Gut Microbiome and Autoimmunity

The relation between autoimmunity and other systemic diseases has been for a long time examined by worldwide literature ( 28 – 30 ), moreover focusing on new therapeutic implications in both surgical and medical field ( 31 – 38 ). The pathogenesis of autoimmune disorders is due to genetic ( 4 – 7 , 23 – 25 , 39 – 41 ), stochastic ( 42 ), and environmental ( 43 – 49 ) factors. In the environmental factors that have gained attention during the last decade, there is the intestinal microbiota. Several studies have supported a connection of altered microbiota composition with the beginning of several different autoimmune disorders, suggesting its role in the pathogenesis. These include Type I diabetes ( 45 , 49 ); rheumatoid arthritis ( 50 – 53 ); systemic lupus erythematous ( 54 , 55 ); inflammatory bowel disease comprising Cohn’s disease and ulcerative colitis ( 19 , 56 ); Bechet’s disease ( 57 ); autoimmune skin conditions including vitiligo ( 58 ), atopic dermatitis ( 59 , 60 ); psoriasis vulgaris ( 61 ), and autoimmune neurological diseases ( 62 , 63 ). About 5–10% of the variability of bacterial taxa ascertained among individuals should be explained by genetic. Among the bacterial taxa transmitted, most of these is linked to genes involved in innate immunity ( 64 ).

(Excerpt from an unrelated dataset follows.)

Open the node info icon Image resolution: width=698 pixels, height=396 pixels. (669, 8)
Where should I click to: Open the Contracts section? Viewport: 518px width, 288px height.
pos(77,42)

It is known that gastrointestinal microbiota is in reciprocal relationship with the host’s immune system: immune system, through an equilibrium of pro- and anti-inflammatory pathways, has an important role in the modulation of the microbiome community; on the other hand microbiome has a critical role in the development of the immune system ( 65 ).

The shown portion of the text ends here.